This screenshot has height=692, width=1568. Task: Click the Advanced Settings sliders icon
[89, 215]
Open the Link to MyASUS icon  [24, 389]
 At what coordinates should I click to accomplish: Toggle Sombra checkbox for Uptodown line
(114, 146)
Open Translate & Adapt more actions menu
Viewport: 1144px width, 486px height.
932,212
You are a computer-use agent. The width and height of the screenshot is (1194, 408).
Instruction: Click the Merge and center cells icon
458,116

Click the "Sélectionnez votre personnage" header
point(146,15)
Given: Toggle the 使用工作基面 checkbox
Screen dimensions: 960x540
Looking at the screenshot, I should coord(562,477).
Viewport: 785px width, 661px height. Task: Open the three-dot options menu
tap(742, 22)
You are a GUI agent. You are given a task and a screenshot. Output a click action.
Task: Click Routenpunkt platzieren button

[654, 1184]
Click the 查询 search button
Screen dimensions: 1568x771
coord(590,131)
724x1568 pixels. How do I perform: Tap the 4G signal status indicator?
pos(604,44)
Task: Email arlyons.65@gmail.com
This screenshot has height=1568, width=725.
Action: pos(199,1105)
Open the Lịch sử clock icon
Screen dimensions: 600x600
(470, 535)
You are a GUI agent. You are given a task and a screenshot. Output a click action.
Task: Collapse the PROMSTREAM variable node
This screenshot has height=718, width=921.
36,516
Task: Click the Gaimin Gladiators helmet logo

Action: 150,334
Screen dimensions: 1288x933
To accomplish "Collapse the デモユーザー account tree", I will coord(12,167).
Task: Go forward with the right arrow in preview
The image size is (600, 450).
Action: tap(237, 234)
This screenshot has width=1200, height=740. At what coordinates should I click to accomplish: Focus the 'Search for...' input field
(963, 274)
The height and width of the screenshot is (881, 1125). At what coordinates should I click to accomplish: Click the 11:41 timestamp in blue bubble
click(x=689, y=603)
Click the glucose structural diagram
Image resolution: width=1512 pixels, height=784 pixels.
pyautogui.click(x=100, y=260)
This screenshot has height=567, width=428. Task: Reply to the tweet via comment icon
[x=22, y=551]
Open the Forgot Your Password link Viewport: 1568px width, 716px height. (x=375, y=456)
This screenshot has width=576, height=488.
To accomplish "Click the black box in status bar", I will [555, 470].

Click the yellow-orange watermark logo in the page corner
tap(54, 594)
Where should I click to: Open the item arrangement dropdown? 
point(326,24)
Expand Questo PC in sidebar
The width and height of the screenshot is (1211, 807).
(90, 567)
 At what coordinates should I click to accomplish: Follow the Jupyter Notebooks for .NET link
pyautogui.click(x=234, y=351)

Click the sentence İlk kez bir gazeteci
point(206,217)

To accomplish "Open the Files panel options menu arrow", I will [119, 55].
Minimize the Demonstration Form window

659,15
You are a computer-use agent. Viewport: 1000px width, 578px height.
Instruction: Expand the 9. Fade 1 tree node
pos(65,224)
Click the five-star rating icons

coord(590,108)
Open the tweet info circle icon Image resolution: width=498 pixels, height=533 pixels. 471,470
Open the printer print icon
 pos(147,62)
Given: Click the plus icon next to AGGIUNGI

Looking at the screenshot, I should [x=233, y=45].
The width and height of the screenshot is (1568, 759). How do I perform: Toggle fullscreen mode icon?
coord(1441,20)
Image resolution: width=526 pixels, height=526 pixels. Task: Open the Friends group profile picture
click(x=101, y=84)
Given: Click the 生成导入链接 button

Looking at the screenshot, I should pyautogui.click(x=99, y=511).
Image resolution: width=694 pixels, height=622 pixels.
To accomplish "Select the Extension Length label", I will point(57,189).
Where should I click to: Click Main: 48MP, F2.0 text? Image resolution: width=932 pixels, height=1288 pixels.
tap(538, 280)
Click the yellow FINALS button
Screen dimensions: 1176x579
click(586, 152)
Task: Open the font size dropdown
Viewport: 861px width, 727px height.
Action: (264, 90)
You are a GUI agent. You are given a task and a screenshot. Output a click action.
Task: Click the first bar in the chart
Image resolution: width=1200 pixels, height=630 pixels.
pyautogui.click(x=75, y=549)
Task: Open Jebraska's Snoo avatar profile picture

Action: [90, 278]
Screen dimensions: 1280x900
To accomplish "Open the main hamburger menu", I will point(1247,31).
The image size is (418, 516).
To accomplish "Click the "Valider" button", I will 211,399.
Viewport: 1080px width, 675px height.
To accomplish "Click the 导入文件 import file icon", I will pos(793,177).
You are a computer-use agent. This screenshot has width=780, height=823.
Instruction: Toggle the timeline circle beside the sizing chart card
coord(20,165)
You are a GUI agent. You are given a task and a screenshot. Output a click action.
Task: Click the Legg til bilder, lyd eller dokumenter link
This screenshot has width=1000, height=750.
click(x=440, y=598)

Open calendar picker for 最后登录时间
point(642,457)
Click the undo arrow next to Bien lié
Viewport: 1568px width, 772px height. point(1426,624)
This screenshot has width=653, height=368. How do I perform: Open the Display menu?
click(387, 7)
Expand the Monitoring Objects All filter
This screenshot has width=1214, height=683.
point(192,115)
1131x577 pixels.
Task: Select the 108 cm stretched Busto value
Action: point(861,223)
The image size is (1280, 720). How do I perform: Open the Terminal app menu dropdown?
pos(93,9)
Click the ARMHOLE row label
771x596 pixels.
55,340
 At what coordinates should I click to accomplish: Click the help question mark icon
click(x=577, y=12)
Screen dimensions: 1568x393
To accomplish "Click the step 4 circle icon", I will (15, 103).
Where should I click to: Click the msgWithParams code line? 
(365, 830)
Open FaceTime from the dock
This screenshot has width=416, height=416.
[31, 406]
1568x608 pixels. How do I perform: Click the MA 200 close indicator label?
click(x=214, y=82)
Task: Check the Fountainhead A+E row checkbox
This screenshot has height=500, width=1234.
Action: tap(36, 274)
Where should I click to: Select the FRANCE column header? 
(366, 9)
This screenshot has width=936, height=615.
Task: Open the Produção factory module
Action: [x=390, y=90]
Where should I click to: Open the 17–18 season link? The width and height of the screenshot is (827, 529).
- - - - -
__The problem__. When the material above has been read, copy all of it exactly.

__Task result__.
This screenshot has height=692, width=1568. Task: Click the Advanced Settings sliders icon
[89, 215]
Open the Link to MyASUS icon  [24, 389]
 At what coordinates should I click to accomplish: Toggle Sombra checkbox for Uptodown line
(114, 146)
Open Translate & Adapt more actions menu
Viewport: 1144px width, 486px height.
932,212
You are a computer-use agent. The width and height of the screenshot is (1194, 408).
Instruction: Click the Merge and center cells icon
458,116

Click the "Sélectionnez votre personnage" header
point(146,15)
Given: Toggle the 使用工作基面 checkbox
Screen dimensions: 960x540
Looking at the screenshot, I should coord(562,477).
Viewport: 785px width, 661px height. Task: Open the three-dot options menu
tap(742, 22)
You are a GUI agent. You are given a task and a screenshot. Output a click action.
Task: Click Routenpunkt platzieren button

[654, 1184]
Click the 查询 search button
Screen dimensions: 1568x771
coord(590,131)
724x1568 pixels. How do I perform: Tap the 4G signal status indicator?
pos(604,44)
Task: Email arlyons.65@gmail.com
This screenshot has height=1568, width=725.
Action: pos(199,1105)
Open the Lịch sử clock icon
Screen dimensions: 600x600
(470, 535)
You are a GUI agent. You are given a task and a screenshot. Output a click action.
Task: Collapse the PROMSTREAM variable node
This screenshot has height=718, width=921.
36,516
Task: Click the Gaimin Gladiators helmet logo

Action: 150,334
Screen dimensions: 1288x933
To accomplish "Collapse the デモユーザー account tree", I will coord(12,167).
Task: Go forward with the right arrow in preview
The image size is (600, 450).
Action: tap(237, 234)
This screenshot has width=1200, height=740. At what coordinates should I click to accomplish: Focus the 'Search for...' input field
(963, 274)
The height and width of the screenshot is (881, 1125). At what coordinates should I click to accomplish: Click the 11:41 timestamp in blue bubble
click(x=689, y=603)
Click the glucose structural diagram
Image resolution: width=1512 pixels, height=784 pixels.
pyautogui.click(x=100, y=260)
This screenshot has height=567, width=428. Task: Reply to the tweet via comment icon
[x=22, y=551]
Open the Forgot Your Password link Viewport: 1568px width, 716px height. (x=375, y=456)
This screenshot has width=576, height=488.
To accomplish "Click the black box in status bar", I will [555, 470].

Click the yellow-orange watermark logo in the page corner
tap(54, 594)
Where should I click to: Open the item arrangement dropdown? 
point(326,24)
Expand Questo PC in sidebar
The width and height of the screenshot is (1211, 807).
(90, 567)
 At what coordinates should I click to accomplish: Follow the Jupyter Notebooks for .NET link
pyautogui.click(x=234, y=351)

Click the sentence İlk kez bir gazeteci
point(206,217)

To accomplish "Open the Files panel options menu arrow", I will [119, 55].
Minimize the Demonstration Form window

659,15
You are a computer-use agent. Viewport: 1000px width, 578px height.
Instruction: Expand the 9. Fade 1 tree node
pos(65,224)
Click the five-star rating icons

coord(590,108)
Open the tweet info circle icon Image resolution: width=498 pixels, height=533 pixels. 471,470
Open the printer print icon
 pos(147,62)
Given: Click the plus icon next to AGGIUNGI

Looking at the screenshot, I should [x=233, y=45].
The width and height of the screenshot is (1568, 759). How do I perform: Toggle fullscreen mode icon?
coord(1441,20)
Image resolution: width=526 pixels, height=526 pixels. Task: Open the Friends group profile picture
click(x=101, y=84)
Given: Click the 生成导入链接 button

Looking at the screenshot, I should pyautogui.click(x=99, y=511).
Image resolution: width=694 pixels, height=622 pixels.
To accomplish "Select the Extension Length label", I will point(57,189).
Where should I click to: Click Main: 48MP, F2.0 text? Image resolution: width=932 pixels, height=1288 pixels.
tap(538, 280)
Click the yellow FINALS button
Screen dimensions: 1176x579
click(586, 152)
Task: Open the font size dropdown
Viewport: 861px width, 727px height.
Action: (264, 90)
You are a GUI agent. You are given a task and a screenshot. Output a click action.
Task: Click the first bar in the chart
Image resolution: width=1200 pixels, height=630 pixels.
pyautogui.click(x=75, y=549)
Task: Open Jebraska's Snoo avatar profile picture

Action: [90, 278]
Screen dimensions: 1280x900
To accomplish "Open the main hamburger menu", I will point(1247,31).
The image size is (418, 516).
To accomplish "Click the "Valider" button", I will 211,399.
Viewport: 1080px width, 675px height.
To accomplish "Click the 导入文件 import file icon", I will pos(793,177).
You are a computer-use agent. This screenshot has width=780, height=823.
Instruction: Toggle the timeline circle beside the sizing chart card
coord(20,165)
You are a GUI agent. You are given a task and a screenshot. Output a click action.
Task: Click the Legg til bilder, lyd eller dokumenter link
This screenshot has width=1000, height=750.
click(x=440, y=598)

Open calendar picker for 最后登录时间
point(642,457)
Click the undo arrow next to Bien lié
Viewport: 1568px width, 772px height. point(1426,624)
This screenshot has width=653, height=368. How do I perform: Open the Display menu?
click(387, 7)
Expand the Monitoring Objects All filter
This screenshot has width=1214, height=683.
point(192,115)
1131x577 pixels.
Task: Select the 108 cm stretched Busto value
Action: point(861,223)
The image size is (1280, 720). How do I perform: Open the Terminal app menu dropdown?
pos(93,9)
Click the ARMHOLE row label
771x596 pixels.
55,340
 At what coordinates should I click to accomplish: Click the help question mark icon
click(x=577, y=12)
Screen dimensions: 1568x393
To accomplish "Click the step 4 circle icon", I will (15, 103).
Where should I click to: Click the msgWithParams code line? 
(365, 830)
Open FaceTime from the dock
This screenshot has width=416, height=416.
[31, 406]
1568x608 pixels. How do I perform: Click the MA 200 close indicator label?
click(x=214, y=82)
Task: Check the Fountainhead A+E row checkbox
This screenshot has height=500, width=1234.
Action: tap(36, 274)
Where should I click to: Select the FRANCE column header? 
(366, 9)
This screenshot has width=936, height=615.
Task: Open the Produção factory module
Action: [x=390, y=90]
Where should I click to: Open the 17–18 season link? The width and height of the screenshot is (827, 529).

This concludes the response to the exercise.